## 課題
提示文のうち、「しかし住民の移動により、5世」を含む語句で始まり「島であるチェペル島に住んだ。」で終わる部分を、一字も変えずに書き写すこと。

## 提示文
++++++

戦国日本の津々浦々 ライト版

港町から廻る戦国時代。そこに生きた人々、取引された商品も紹介します。

オーブダ Óbuda

 ハンガリー中央部のドナウ川西岸の都市。ローマ帝国時代、この都市は「ブダ」と呼ばれ、下パンノニアの中心地として栄えた。中世、ハンガリー王国の中心の一つとなったが、13世紀にモンゴル軍に破壊された。その後、国王ベーラ4世によって「ブダ」南方の城丘に新都市が建設されると、この都市が「ブダ」と呼ばれるようになり、元の「ブダ」は「オーブダ(古いブダ)」と呼ばれるようになった。

ローマ帝国の駐屯地

 ローマ帝国ドナウ川を国境とし、川の西岸に国境防衛のための兵士駐屯所、監視塔などを作り、川の対岸にも見張り櫓を作った。紀元106年、下パンノニア*1の中心として、軍団のための駐屯地を建設し、これを「アクインクム Acuincum」と名付けた。このアクインクムを中心とする地域が、ある時期から「ブダ Buda」と呼ばれた。

 そばには「基地の町」も作られ、下パンノニア州の総督や役人、兵士の家族、手工業者、軍隊のサービス要員などが住んだ。「基地の町」には1万から1万2000人が住んでいたと言われる。

 この駐屯地と「基地の町」の北に「市民の町」が作られた。これは124年に「自由市」の地位を獲得、194年には「植民市」となった。町は壁で囲まれ、中心にフォールム(公共広場)があり、公共浴場、教会、市場、水の設備もできていた。今もなお、フォールムや浴場が残っている。

 しかし住民の移動により、5世紀にはアクインクムは消滅。都市はフン人の支配下に入った。その後もアヴァール人やスラヴ諸部族がやってきて、ローマ時代の遺産は破壊されていった。

マジャル人の定住

 5〜6世紀、ロシアのウラル山脈南部の平原にいたマジャル人が、黒海の北の平原に移動。さらに9世紀末までには旧ローマ帝国パンノニア州を支配したとみられている。マジャル人のうち、有力な部族長にクルサーンとアールパードがおり、前者はオーブダに定着し、後者はドナウ川のやや下流にある中の島であるチェペル島に住んだ。

 当時のオーブダは、ドナウ川の東と西を結ぶ拠点であり、ドナウ川を渡る「渡し(レーフ)」も作られていて、交易、交通上で重要なところであったという。904年(延喜四年)、クルサーンが暗殺されると、アールパードが大首長となり、クルサーンの権力と財産を継承。拠点もオーブダに移した。アールパードは907年(延喜七年)に死去し、遺骸はオーブダ周辺に埋められたと言われる。

++++++

## 提供データ
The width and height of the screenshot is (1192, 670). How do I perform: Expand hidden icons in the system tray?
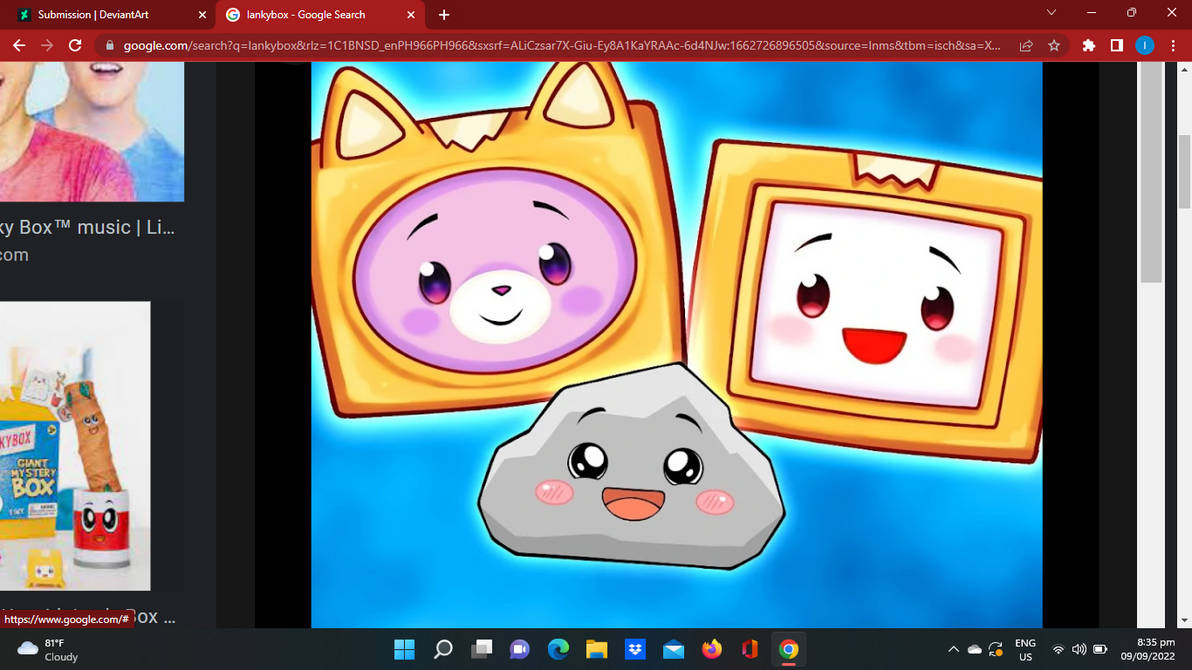[953, 648]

++++++

## 課題の解答
しかし住民の移動により、5世紀にはアクインクムは消滅。都市はフン人の支配下に入った。その後もアヴァール人やスラヴ諸部族がやってきて、ローマ時代の遺産は破壊されていった。

マジャル人の定住

 5〜6世紀、ロシアのウラル山脈南部の平原にいたマジャル人が、黒海の北の平原に移動。さらに9世紀末までには旧ローマ帝国パンノニア州を支配したとみられている。マジャル人のうち、有力な部族長にクルサーンとアールパードがおり、前者はオーブダに定着し、後者はドナウ川のやや下流にある中の島であるチェペル島に住んだ。